■ **What needs to be done**:
Please output each line of the data exactly as it appears.

────────

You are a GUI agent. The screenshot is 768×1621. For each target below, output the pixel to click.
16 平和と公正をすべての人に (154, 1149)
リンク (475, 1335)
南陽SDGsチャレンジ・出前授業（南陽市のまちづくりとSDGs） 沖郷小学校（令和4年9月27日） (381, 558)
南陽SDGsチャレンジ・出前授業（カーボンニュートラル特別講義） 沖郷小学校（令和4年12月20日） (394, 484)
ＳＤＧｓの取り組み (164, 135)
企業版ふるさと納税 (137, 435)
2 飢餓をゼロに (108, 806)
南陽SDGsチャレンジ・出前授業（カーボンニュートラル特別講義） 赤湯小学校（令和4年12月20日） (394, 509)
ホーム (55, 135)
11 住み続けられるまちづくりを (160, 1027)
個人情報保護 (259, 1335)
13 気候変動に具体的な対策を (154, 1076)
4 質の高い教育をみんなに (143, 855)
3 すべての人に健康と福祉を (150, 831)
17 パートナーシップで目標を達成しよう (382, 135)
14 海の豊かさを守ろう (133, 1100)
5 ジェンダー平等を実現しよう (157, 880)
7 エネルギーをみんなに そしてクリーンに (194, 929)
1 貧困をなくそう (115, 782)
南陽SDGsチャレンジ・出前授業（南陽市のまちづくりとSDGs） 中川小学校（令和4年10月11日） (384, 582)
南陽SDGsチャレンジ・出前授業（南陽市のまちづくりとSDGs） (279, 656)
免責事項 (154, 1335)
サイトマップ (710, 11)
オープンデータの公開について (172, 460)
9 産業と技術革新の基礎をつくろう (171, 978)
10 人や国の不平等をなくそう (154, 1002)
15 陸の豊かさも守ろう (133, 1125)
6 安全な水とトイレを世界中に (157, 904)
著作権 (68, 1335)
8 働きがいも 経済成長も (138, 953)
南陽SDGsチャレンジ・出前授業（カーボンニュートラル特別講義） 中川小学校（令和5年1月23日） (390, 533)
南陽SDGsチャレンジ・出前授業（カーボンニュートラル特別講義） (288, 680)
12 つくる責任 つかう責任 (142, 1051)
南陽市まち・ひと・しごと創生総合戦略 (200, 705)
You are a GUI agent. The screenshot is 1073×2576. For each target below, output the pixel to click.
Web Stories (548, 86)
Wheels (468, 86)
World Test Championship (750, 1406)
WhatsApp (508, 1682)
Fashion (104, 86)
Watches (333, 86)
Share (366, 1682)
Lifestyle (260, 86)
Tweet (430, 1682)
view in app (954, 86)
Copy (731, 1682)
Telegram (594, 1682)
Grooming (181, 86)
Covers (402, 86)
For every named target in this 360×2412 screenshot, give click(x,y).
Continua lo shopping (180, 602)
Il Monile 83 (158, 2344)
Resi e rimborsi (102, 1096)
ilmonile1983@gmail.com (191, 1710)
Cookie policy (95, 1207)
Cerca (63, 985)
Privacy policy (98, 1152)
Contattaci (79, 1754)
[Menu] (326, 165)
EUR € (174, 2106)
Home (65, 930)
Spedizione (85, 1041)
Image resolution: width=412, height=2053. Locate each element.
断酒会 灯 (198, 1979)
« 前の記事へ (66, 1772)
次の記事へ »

────────

■ **Response below**:
You are a GUI agent. The screenshot is 768×1621. For each target below, output the pixel to click.
16 平和と公正をすべての人に (154, 1149)
リンク (475, 1335)
南陽SDGsチャレンジ・出前授業（南陽市のまちづくりとSDGs） 沖郷小学校（令和4年9月27日） (381, 558)
南陽SDGsチャレンジ・出前授業（カーボンニュートラル特別講義） 沖郷小学校（令和4年12月20日） (394, 484)
ＳＤＧｓの取り組み (164, 135)
企業版ふるさと納税 (137, 435)
2 飢餓をゼロに (108, 806)
南陽SDGsチャレンジ・出前授業（カーボンニュートラル特別講義） 赤湯小学校（令和4年12月20日） (394, 509)
ホーム (55, 135)
11 住み続けられるまちづくりを (160, 1027)
個人情報保護 (259, 1335)
13 気候変動に具体的な対策を (154, 1076)
4 質の高い教育をみんなに (143, 855)
3 すべての人に健康と福祉を (150, 831)
17 パートナーシップで目標を達成しよう (382, 135)
14 海の豊かさを守ろう (133, 1100)
5 ジェンダー平等を実現しよう (157, 880)
7 エネルギーをみんなに そしてクリーンに (194, 929)
1 貧困をなくそう (115, 782)
南陽SDGsチャレンジ・出前授業（南陽市のまちづくりとSDGs） 中川小学校（令和4年10月11日） (384, 582)
南陽SDGsチャレンジ・出前授業（南陽市のまちづくりとSDGs） (279, 656)
免責事項 (154, 1335)
サイトマップ (710, 11)
オープンデータの公開について (172, 460)
9 産業と技術革新の基礎をつくろう (171, 978)
10 人や国の不平等をなくそう (154, 1002)
15 陸の豊かさも守ろう (133, 1125)
6 安全な水とトイレを世界中に (157, 904)
著作権 (68, 1335)
8 働きがいも 経済成長も (138, 953)
南陽SDGsチャレンジ・出前授業（カーボンニュートラル特別講義） 中川小学校（令和5年1月23日） (390, 533)
南陽SDGsチャレンジ・出前授業（カーボンニュートラル特別講義） (288, 680)
12 つくる責任 つかう責任 (142, 1051)
南陽市まち・ひと・しごと創生総合戦略 (200, 705)
You are a GUI agent. The screenshot is 1073×2576. For each target below, output the pixel to click.
Web Stories (548, 86)
Wheels (468, 86)
World Test Championship (750, 1406)
WhatsApp (508, 1682)
Fashion (104, 86)
Watches (333, 86)
Share (366, 1682)
Lifestyle (260, 86)
Tweet (430, 1682)
view in app (954, 86)
Copy (731, 1682)
Telegram (594, 1682)
Grooming (181, 86)
Covers (402, 86)
For every named target in this 360×2412 screenshot, give click(x,y).
Continua lo shopping (180, 602)
Il Monile 83 (158, 2344)
Resi e rimborsi (102, 1096)
ilmonile1983@gmail.com (191, 1710)
Cookie policy (95, 1207)
Cerca (63, 985)
Privacy policy (98, 1152)
Contattaci (79, 1754)
[Menu] (326, 165)
EUR € (174, 2106)
Home (65, 930)
Spedizione (85, 1041)
Image resolution: width=412, height=2053. Locate each element.
断酒会 灯 (198, 1979)
« 前の記事へ (66, 1772)
次の記事へ »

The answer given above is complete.